1. Define a Node class with attributes value, left, right, and height.

2. Initialize an AVLTree class with a root node.

3. Implement the insert method to add nodes and ensure the tree remains balanced.

4. Implement rotation methods (rightRotate, leftRotate, leftRightRotate, rightLeftRotate) to balance the tree when required.

5. Implement a display method to print the tree in an in-order traversal.

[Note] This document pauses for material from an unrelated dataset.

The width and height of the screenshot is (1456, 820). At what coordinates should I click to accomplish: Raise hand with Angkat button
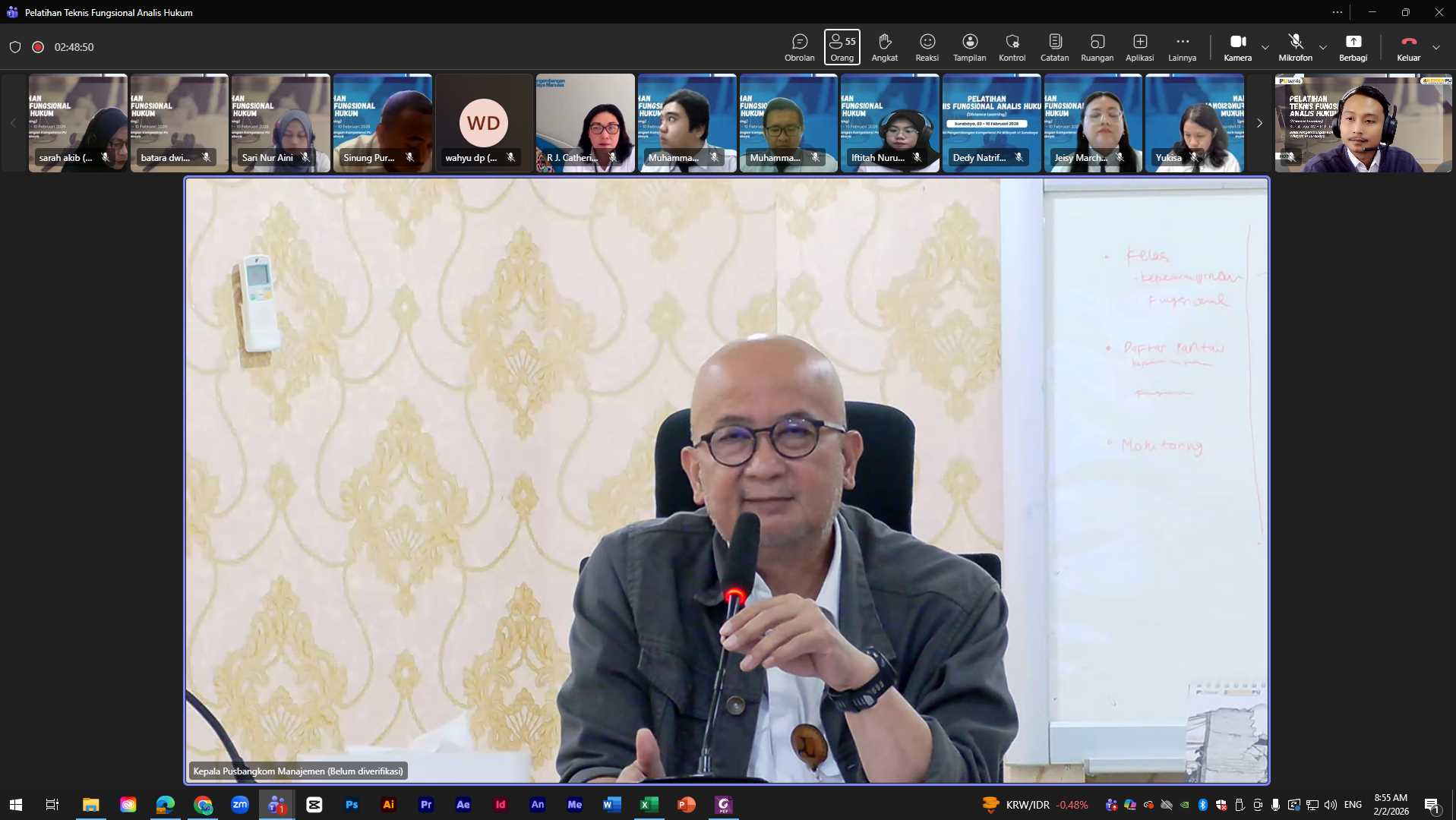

# 3. Implementation in Ruby Programming

``````class Node
attr_accessor :value, :left, :right, :height
def initialize(value)
@value = value
@left = nil
@right = nil
@height = 1
end
end
class AVLTree
def initialize
@root = nil
end
# Insert value into the AVL tree
def insert(value)
@root = insert_recursive(@root, value)
end
# Display AVL tree in in-order traversal
def display
display_recursive(@root)
end
private
def height(node)
return 0 if node.nil?
node.height
end
def balance_factor(node)
return 0 if node.nil?
height(node.left) - height(node.right)
end
def rightRotate(y)
x = y.left
T3 = x.right
x.right = y
y.left = T3
y.height = [height(y.left), height(y.right)].max + 1
x.height = [height(x.left), height(x.right)].max + 1
x
end
def leftRotate(x)
y = x.right
T2 = y.left
y.left = x
x.right = T2
x.height = [height(x.left), height(x.right)].max + 1
y.height = [height(y.left), height(y.right)].max + 1
y
end
def insert_recursive(node, value)
return Node.new(value) if node.nil?
if value < node.value
node.left = insert_recursive(node.left, value)
elsif value > node.value
node.right = insert_recursive(node.right, value)
else
return node
end
node.height = 1 + [height(node.left), height(node.right)].max
balance = balance_factor(node)
if balance > 1
if value < node.left.value
return rightRotate(node)
else
node.left = leftRotate(node.left)
return rightRotate(node)
end
end
if balance < -1
if value > node.right.value
return leftRotate(node)
else
node.right = rightRotate(node.right)
return leftRotate(node)
end
end
node
end
def display_recursive(node)
return if node.nil?
display_recursive(node.left)
puts node.value
display_recursive(node.right)
end
end
# Client code
avl_tree = AVLTree.new
[10, 20, 30, 40, 50, 25].each { |i| avl_tree.insert(i) }
puts "In-order traversal of AVL tree:"
avl_tree.display
``````

### Output:

```In-order traversal of AVL tree:
10
20
25
30
40
50
```

### Explanation:

1. The Node class represents each element in the AVL tree. Each node has a value, left and right child, and a height.

2. The AVLTree class initializes with a root node set to nil.

3. The insert method adds a value to the tree, ensuring that the tree remains balanced.

4. Rotation methods (rightRotate, leftRotate, leftRightRotate, rightLeftRotate) are used to balance the tree during insertion when the balance factor deviates from the range [-1,1].

5. The private helper functions, including height, balance_factor, and display_recursive, facilitate AVL tree operations.

6. The client code demonstrates the insertion and display operations on the AVL tree.